#### Requirement:
Provide again, from the entries below, every line from the one containing "Task: Switch to the Sicherheit tab" through the one containing "Select the 2025-08-25", exactly as written, and no other line.
--- --- ---
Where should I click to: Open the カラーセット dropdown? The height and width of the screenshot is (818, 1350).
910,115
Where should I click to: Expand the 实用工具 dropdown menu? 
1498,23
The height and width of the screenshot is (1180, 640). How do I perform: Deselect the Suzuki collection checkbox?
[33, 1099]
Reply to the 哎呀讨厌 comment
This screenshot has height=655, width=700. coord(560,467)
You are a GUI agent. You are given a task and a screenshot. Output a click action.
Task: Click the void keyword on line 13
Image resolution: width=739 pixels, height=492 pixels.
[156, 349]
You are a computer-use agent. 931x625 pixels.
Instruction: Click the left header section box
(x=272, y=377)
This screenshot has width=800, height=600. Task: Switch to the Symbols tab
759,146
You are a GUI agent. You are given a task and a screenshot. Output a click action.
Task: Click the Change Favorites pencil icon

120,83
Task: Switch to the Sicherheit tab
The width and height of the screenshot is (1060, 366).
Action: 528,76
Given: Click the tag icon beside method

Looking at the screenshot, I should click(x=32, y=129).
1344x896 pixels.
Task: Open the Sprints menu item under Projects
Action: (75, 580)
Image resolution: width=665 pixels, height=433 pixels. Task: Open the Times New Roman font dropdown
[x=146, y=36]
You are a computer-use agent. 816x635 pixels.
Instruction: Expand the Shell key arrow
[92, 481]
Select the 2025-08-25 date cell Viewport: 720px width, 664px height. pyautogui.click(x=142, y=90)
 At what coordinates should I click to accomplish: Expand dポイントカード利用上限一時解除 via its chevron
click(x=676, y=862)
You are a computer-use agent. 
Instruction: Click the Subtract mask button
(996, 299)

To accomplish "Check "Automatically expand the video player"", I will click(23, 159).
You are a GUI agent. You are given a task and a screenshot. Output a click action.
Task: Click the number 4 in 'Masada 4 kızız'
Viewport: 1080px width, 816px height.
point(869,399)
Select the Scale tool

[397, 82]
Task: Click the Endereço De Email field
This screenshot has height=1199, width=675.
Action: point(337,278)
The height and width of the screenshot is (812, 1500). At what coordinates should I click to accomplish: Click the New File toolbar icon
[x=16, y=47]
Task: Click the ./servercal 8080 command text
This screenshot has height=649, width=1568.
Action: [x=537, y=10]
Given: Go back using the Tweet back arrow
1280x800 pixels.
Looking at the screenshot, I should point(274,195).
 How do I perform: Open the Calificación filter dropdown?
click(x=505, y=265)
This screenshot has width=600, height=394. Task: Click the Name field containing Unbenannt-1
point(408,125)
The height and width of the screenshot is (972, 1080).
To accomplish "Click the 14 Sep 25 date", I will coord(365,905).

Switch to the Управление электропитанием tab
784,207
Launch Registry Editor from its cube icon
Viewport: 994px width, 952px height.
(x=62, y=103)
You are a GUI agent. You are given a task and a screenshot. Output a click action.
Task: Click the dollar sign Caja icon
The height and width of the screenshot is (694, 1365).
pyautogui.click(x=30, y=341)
--- --- ---
#### Solution to this task:
Task: Switch to the Sicherheit tab
The width and height of the screenshot is (1060, 366).
Action: 528,76
Given: Click the tag icon beside method

Looking at the screenshot, I should click(x=32, y=129).
1344x896 pixels.
Task: Open the Sprints menu item under Projects
Action: (75, 580)
Image resolution: width=665 pixels, height=433 pixels. Task: Open the Times New Roman font dropdown
[x=146, y=36]
You are a computer-use agent. 816x635 pixels.
Instruction: Expand the Shell key arrow
[92, 481]
Select the 2025-08-25 date cell Viewport: 720px width, 664px height. pyautogui.click(x=142, y=90)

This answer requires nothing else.